## BRIEF
Keep every line of the data below that has the string "three" and present those lines.

[Collected data entries]
>>>

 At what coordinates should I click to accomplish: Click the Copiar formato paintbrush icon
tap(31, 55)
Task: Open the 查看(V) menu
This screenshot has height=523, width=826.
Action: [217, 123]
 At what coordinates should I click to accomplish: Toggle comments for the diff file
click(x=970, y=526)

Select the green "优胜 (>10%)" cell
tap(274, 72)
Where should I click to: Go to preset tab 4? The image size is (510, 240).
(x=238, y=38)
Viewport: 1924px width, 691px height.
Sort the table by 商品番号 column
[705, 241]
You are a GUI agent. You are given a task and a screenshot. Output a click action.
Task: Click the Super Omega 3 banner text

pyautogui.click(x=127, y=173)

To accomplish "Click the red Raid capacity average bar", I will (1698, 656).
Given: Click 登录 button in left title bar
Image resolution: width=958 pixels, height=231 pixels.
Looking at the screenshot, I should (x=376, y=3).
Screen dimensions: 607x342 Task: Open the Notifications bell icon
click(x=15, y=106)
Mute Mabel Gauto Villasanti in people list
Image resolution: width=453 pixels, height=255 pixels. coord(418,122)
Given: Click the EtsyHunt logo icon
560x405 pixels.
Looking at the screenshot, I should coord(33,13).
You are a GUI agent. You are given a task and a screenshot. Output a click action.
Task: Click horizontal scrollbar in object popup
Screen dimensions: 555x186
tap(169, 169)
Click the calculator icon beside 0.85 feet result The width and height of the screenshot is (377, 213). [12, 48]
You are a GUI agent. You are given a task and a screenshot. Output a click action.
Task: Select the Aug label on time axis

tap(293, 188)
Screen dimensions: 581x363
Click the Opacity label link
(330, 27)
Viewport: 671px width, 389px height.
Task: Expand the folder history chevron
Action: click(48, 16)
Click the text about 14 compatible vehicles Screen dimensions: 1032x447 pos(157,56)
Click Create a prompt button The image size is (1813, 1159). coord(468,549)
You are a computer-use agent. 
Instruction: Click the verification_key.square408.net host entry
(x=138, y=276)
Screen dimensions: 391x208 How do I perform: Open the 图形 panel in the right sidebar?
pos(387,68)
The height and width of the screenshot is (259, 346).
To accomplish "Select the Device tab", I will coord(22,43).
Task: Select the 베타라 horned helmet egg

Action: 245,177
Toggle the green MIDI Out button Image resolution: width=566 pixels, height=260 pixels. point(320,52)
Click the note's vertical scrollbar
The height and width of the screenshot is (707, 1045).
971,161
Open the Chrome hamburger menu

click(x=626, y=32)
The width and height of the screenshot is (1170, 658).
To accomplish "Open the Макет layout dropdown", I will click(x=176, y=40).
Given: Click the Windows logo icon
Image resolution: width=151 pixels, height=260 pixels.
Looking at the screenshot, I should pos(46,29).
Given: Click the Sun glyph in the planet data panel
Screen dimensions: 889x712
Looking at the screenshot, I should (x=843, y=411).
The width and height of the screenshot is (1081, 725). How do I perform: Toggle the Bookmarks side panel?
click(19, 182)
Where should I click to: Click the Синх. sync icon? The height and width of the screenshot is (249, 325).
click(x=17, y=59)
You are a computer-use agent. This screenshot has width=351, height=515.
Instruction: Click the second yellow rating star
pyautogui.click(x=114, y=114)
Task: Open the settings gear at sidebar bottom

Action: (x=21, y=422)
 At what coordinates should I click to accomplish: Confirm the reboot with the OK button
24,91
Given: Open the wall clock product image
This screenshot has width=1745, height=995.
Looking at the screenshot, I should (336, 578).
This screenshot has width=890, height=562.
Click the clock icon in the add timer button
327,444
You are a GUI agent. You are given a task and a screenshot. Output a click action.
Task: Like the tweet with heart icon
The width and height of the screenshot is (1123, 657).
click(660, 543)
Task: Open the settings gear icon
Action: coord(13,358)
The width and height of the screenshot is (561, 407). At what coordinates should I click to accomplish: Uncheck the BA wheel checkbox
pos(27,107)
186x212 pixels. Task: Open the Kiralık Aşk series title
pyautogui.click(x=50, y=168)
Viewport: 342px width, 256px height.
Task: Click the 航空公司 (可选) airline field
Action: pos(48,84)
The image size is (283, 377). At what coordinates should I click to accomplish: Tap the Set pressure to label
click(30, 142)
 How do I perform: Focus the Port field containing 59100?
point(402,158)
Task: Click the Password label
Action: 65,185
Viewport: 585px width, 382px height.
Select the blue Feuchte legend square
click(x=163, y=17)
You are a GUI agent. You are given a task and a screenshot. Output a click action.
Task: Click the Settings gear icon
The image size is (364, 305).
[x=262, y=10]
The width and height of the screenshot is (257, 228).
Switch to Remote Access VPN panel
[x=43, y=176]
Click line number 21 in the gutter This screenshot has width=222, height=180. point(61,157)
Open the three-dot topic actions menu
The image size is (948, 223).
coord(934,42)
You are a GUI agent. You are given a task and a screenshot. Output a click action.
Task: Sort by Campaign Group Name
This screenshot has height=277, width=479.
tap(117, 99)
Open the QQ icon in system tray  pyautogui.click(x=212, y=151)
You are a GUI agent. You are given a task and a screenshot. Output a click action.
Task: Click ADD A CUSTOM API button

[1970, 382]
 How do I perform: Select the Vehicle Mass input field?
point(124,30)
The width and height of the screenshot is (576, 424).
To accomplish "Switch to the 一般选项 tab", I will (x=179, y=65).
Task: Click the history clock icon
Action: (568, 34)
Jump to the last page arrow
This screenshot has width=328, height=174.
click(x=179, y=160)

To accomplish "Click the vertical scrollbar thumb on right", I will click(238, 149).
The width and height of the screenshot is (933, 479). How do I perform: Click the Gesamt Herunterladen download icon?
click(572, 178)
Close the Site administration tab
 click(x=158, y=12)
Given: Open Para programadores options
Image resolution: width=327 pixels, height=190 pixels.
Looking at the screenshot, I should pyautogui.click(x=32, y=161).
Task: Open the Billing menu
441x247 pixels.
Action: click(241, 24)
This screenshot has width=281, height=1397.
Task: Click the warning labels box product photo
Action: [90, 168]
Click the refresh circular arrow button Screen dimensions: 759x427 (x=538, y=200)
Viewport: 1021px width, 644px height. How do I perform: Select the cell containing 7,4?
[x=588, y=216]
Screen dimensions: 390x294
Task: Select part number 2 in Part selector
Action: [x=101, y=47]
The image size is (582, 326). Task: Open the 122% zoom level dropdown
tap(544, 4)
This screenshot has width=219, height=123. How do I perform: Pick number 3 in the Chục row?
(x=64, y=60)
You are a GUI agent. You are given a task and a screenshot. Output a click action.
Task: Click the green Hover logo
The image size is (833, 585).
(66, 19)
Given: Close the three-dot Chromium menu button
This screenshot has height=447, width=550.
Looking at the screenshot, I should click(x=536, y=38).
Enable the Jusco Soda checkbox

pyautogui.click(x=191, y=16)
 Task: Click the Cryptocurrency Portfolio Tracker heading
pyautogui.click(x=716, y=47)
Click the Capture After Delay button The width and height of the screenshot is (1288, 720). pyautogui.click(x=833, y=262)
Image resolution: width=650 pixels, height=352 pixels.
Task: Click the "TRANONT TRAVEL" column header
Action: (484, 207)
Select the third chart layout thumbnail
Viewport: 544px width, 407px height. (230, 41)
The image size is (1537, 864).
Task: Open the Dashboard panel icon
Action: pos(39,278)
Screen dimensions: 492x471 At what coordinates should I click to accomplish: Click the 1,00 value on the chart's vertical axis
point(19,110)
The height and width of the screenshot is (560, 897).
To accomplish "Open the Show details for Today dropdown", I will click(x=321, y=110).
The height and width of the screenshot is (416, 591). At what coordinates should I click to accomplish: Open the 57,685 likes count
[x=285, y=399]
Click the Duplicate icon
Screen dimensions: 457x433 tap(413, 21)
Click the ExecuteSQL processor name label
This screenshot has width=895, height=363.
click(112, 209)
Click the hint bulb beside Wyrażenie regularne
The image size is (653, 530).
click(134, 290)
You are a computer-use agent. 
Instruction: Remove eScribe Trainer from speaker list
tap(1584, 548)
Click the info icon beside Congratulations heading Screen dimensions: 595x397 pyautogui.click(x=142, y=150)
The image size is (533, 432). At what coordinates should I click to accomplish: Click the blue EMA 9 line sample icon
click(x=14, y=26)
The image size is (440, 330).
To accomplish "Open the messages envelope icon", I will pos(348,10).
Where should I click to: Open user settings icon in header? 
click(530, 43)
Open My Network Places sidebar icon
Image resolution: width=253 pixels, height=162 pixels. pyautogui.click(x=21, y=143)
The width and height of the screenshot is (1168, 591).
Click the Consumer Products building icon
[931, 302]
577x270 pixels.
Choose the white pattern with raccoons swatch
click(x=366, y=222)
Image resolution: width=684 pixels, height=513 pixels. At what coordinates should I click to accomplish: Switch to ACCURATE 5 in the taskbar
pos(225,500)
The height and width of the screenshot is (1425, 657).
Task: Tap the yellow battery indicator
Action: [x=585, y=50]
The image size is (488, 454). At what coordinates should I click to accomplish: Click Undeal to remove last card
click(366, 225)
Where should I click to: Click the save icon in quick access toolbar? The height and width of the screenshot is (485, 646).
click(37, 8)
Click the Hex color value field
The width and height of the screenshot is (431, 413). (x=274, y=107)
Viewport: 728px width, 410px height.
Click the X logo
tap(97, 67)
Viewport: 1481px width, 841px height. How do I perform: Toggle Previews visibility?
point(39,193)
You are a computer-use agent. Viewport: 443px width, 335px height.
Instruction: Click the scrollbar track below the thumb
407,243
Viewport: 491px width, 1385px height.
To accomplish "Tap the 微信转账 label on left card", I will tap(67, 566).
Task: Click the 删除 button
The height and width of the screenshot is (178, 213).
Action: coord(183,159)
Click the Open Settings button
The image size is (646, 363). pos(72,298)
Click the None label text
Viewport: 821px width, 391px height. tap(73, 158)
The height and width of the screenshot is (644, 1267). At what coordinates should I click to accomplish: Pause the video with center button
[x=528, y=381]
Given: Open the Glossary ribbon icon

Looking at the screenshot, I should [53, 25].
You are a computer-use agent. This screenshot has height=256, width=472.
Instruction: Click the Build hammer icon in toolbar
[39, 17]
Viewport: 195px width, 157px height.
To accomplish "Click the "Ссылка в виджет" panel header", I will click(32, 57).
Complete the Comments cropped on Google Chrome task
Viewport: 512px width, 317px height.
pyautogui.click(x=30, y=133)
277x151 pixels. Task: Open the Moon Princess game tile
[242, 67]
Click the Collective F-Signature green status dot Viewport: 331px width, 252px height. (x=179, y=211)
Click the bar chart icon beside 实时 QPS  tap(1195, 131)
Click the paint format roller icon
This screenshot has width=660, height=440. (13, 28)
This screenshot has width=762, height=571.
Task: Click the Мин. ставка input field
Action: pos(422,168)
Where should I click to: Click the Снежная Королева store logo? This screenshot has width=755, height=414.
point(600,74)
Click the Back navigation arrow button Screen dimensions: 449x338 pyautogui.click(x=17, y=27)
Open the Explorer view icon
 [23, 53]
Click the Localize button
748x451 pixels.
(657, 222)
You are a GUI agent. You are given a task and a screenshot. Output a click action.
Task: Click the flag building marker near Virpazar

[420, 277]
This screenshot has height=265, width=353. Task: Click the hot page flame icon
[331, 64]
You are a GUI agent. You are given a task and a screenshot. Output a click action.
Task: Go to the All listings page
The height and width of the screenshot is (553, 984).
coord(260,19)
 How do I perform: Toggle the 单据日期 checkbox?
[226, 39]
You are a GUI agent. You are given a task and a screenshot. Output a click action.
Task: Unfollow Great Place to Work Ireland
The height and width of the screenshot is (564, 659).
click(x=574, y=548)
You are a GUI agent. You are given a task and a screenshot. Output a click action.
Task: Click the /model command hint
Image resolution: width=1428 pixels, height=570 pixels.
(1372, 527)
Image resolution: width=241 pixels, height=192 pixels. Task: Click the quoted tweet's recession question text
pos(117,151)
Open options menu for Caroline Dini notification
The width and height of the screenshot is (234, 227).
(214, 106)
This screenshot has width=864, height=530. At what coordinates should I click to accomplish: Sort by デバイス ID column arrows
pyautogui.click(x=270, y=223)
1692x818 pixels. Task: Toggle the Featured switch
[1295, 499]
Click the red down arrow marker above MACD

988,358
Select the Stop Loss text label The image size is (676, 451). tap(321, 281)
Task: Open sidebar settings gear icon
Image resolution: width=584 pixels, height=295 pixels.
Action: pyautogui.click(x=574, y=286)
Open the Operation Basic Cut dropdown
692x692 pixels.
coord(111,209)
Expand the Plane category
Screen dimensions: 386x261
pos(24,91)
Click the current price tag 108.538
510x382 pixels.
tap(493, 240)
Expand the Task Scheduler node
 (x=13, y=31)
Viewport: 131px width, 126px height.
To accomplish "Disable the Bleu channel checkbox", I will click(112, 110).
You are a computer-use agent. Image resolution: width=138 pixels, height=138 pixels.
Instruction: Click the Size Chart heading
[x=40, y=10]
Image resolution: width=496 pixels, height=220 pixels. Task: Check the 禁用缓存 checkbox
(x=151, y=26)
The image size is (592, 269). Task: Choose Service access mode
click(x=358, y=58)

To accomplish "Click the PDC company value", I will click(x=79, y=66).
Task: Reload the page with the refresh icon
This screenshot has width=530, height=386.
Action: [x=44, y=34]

<<<

## WRITTEN RESPONSE
Open the three-dot topic actions menu
Given: Close the three-dot Chromium menu button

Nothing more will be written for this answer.